Predicting and Comparing Binding Affinities from OppA X-ray Crystal and Docked Structures

Date of Award


Degree Type


Degree Name

Master of Science (MS)



First Advisor

Joseph Audie, Ph.D.


The present research sought to predict the binding affinity values for the crystal and the docked structures of twenty different protein-peptide interactions. In particular, the research involved studying the binding of twenty different tripeptides with the sequence motif K-X-K, where X is one of the twenty common amino acids, to the bacterial OppA protein using the PRODIGY binding free energy prediction method. PRODIGY was used to predict OppA-peptide binding affinities from high resolution x-ray structures and from high quality docked structures.

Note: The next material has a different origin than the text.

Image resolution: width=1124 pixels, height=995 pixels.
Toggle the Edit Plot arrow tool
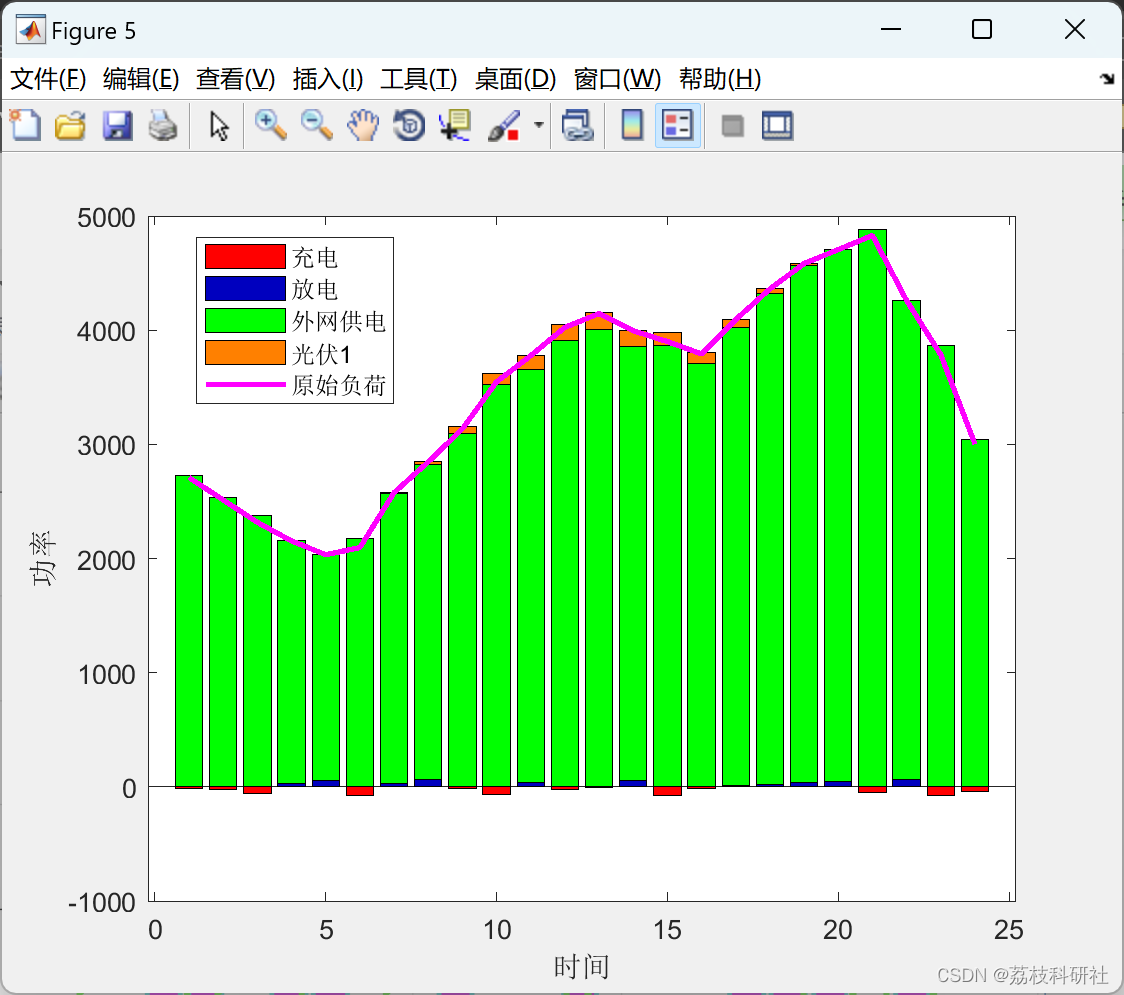point(219,125)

All predictions were compared with experimental binding free energies determined using isothermal titration calorimetry (ITC). Correlation analysis revealed insignificant correlations for all PRODIGY predictions. Even sub-population analyses of hydrophobic, polar and charged tripeptide ligands failed to produce significant correlations. Hence, it is concluded that the PRODIGY method must be improved before it can be used to predict and explain binding affinities for OppA-peptide binding reactions.


Master's thesis submitted to the faculty of Sacred Heart University's Chemistry Program in partial fulfillment of the requirements for the degree of Master of Chemistry.